Records from a data collection:

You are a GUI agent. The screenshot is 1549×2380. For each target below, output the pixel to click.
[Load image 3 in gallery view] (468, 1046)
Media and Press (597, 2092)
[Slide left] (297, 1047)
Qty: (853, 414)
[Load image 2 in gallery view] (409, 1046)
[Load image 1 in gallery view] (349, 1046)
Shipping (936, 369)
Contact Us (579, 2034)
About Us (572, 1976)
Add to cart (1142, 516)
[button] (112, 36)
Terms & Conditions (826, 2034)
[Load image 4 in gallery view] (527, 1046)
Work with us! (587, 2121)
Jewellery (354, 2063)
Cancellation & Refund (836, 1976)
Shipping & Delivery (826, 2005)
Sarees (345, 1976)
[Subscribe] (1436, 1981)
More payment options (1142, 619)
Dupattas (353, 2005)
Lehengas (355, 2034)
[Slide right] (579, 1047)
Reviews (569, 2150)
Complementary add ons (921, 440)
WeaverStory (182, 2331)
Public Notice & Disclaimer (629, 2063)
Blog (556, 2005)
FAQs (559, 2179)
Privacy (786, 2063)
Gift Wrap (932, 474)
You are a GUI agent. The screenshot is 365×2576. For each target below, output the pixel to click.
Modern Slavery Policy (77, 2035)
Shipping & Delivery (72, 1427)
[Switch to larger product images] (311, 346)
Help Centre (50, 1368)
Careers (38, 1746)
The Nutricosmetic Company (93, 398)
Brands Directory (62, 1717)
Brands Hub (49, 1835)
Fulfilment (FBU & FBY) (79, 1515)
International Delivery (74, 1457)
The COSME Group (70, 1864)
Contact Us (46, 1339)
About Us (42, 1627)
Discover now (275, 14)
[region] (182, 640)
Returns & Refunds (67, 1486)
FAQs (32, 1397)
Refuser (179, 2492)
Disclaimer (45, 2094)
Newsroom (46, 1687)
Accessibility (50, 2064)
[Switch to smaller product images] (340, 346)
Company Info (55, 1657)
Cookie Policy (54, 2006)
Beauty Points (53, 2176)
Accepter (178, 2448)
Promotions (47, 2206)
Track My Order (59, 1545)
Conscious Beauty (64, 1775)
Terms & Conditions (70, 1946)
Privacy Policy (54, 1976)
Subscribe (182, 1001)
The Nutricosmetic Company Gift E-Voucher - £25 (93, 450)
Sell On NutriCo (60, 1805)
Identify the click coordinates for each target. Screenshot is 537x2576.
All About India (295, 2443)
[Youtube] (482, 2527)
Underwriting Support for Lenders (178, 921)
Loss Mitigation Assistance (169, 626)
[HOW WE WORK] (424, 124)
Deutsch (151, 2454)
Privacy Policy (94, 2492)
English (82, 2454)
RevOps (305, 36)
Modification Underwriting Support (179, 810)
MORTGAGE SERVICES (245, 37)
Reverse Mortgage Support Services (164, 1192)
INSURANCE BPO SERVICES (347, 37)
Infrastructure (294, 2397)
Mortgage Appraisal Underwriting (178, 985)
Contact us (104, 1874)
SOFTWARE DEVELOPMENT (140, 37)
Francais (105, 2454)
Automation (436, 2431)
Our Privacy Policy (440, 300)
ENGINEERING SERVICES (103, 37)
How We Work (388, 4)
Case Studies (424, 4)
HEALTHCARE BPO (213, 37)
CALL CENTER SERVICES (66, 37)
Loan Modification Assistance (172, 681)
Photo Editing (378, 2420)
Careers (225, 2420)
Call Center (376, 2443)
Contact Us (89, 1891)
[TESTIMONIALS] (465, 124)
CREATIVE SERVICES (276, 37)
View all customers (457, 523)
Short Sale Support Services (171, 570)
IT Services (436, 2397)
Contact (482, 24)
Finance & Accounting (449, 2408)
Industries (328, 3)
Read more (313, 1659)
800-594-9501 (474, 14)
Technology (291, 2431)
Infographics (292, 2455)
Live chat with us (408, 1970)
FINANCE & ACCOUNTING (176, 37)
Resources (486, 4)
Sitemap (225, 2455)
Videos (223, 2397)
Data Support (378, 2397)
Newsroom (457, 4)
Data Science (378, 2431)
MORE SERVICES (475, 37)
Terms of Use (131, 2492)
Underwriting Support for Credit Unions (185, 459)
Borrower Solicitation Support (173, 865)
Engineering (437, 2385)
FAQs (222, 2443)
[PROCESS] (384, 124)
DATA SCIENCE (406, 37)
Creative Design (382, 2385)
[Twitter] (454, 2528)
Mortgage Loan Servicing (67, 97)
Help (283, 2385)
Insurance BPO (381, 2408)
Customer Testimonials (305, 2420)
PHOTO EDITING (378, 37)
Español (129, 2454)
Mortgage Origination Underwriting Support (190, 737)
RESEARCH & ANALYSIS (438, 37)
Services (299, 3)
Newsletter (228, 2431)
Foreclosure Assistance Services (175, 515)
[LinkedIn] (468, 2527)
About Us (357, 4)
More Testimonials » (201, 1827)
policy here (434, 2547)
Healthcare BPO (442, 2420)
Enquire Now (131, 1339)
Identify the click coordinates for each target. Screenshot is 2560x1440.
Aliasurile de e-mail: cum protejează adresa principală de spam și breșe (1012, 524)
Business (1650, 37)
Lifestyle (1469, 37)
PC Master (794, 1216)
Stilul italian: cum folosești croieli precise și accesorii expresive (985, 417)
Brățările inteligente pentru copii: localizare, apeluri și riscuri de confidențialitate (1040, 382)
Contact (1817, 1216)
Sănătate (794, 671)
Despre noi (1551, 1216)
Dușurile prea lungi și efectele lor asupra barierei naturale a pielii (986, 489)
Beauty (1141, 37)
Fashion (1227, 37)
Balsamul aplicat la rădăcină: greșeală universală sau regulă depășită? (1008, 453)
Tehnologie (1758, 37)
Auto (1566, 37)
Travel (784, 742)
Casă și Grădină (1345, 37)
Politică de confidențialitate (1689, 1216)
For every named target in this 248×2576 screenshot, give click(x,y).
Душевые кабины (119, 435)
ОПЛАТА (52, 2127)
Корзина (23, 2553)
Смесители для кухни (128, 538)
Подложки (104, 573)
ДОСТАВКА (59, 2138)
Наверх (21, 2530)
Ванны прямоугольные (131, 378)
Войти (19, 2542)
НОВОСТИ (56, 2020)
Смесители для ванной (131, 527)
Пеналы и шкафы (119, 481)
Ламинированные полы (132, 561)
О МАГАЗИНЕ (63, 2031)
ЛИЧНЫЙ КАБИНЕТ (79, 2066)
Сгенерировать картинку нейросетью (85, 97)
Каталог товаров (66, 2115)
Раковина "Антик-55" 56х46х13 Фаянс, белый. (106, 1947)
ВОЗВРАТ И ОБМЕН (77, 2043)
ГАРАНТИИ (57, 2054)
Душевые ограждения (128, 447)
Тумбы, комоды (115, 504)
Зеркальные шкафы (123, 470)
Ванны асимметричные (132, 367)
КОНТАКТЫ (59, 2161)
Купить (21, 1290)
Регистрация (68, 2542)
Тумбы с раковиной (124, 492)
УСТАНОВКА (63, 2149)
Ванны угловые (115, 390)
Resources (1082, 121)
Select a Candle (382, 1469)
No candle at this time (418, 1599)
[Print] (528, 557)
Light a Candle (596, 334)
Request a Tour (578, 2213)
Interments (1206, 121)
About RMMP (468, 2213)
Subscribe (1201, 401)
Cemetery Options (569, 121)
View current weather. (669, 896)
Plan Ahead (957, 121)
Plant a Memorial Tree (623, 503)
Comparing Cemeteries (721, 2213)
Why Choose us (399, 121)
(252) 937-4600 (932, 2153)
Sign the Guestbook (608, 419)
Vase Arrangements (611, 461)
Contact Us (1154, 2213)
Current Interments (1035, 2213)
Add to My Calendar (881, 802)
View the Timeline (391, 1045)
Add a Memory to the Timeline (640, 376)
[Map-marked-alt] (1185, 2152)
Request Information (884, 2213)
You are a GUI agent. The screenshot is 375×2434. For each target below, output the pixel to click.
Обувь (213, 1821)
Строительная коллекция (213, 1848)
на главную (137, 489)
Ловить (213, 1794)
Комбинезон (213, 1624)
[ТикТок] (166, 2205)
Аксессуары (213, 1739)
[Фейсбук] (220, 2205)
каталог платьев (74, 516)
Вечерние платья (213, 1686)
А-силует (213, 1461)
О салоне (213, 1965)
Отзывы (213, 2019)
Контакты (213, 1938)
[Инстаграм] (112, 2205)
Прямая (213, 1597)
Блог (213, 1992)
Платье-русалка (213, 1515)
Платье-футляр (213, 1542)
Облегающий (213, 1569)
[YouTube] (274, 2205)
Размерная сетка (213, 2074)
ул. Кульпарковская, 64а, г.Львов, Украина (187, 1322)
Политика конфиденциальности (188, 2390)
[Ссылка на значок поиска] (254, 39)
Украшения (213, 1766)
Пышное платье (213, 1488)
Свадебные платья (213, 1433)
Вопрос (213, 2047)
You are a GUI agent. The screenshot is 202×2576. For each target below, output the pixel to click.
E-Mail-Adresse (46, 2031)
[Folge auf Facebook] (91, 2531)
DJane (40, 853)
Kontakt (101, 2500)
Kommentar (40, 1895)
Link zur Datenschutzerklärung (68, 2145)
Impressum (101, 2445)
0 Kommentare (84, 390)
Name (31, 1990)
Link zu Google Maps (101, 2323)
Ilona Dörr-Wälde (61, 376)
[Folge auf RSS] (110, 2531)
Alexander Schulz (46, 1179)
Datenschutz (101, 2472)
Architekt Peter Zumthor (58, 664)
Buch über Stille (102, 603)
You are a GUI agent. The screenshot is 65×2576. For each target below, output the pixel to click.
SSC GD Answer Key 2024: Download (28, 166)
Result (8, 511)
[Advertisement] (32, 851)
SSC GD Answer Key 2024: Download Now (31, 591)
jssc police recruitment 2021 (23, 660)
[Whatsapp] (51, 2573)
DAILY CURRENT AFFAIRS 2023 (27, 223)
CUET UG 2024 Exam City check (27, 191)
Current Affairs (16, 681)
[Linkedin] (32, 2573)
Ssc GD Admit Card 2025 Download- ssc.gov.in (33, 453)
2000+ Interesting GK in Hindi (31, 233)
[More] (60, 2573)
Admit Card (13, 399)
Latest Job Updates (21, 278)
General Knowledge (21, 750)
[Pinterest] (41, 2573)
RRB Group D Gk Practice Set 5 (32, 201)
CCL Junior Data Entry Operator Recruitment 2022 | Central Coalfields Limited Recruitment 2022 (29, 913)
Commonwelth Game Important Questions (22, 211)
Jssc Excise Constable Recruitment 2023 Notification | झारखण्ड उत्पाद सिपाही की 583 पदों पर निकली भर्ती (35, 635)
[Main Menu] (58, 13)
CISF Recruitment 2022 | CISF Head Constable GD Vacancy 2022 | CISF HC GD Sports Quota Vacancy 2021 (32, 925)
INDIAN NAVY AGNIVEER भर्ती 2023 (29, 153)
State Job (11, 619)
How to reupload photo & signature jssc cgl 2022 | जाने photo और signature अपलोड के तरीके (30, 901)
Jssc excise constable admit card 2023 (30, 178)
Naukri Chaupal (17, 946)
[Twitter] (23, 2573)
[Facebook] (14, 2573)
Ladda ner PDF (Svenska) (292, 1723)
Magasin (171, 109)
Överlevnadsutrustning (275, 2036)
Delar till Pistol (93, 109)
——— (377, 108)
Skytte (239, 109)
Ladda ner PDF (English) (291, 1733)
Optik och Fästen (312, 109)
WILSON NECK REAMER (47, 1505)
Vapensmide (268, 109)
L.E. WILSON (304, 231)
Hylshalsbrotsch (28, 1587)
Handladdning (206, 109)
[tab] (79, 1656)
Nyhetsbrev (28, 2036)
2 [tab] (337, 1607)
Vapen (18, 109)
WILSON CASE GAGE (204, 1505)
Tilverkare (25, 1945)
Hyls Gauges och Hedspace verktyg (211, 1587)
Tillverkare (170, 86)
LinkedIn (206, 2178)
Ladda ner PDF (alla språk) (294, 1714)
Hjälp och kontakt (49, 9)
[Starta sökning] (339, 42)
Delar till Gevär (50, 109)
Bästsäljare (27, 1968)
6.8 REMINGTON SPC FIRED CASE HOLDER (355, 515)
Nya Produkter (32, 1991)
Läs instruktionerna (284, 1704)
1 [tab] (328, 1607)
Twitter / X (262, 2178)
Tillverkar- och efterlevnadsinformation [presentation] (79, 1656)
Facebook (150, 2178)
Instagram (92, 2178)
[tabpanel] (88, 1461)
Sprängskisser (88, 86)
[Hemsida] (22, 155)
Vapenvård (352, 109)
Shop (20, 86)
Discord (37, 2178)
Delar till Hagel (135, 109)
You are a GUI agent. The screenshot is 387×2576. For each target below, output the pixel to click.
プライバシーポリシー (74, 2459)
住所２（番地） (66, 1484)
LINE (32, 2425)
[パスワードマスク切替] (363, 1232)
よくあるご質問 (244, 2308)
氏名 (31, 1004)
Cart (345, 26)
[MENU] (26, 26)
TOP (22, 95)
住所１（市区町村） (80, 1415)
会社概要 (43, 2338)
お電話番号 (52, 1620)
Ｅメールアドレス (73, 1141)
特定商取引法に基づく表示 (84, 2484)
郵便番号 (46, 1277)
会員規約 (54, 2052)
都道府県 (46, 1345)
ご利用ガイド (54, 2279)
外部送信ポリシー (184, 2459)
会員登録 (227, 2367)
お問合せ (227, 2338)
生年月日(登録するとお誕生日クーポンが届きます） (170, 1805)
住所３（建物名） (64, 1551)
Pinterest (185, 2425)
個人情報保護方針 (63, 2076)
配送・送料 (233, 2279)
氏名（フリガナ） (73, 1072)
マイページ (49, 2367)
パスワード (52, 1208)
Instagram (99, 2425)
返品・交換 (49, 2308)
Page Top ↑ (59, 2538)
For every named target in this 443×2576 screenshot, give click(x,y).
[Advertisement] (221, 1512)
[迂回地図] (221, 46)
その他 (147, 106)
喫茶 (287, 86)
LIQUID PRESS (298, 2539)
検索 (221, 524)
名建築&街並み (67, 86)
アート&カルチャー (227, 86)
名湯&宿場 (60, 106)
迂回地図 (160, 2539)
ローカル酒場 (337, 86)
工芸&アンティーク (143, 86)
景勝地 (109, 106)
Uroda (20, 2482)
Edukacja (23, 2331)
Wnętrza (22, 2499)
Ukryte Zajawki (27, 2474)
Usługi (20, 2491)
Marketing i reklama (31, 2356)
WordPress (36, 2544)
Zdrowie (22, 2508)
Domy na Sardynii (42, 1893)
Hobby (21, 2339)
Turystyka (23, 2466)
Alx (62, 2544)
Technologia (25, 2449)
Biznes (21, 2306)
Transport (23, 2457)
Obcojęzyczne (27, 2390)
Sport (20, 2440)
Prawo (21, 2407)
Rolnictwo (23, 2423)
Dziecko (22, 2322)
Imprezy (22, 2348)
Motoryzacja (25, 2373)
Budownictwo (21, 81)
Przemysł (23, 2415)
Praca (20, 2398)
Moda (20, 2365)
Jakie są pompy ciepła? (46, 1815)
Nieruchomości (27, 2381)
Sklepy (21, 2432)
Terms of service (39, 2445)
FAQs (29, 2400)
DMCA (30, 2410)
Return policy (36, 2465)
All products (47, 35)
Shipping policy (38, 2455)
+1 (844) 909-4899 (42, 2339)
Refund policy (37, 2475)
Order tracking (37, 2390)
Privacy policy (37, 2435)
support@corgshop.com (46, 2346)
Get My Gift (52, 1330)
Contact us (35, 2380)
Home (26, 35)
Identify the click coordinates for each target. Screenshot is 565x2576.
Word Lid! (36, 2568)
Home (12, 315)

**YOUR INSTRUCTIONS:**
Go through the entries. Report every line that contains the word "Delar".

**RESPONSE TO THE TASK:**
Delar till Pistol (93, 109)
Delar till Gevär (50, 109)
Delar till Hagel (135, 109)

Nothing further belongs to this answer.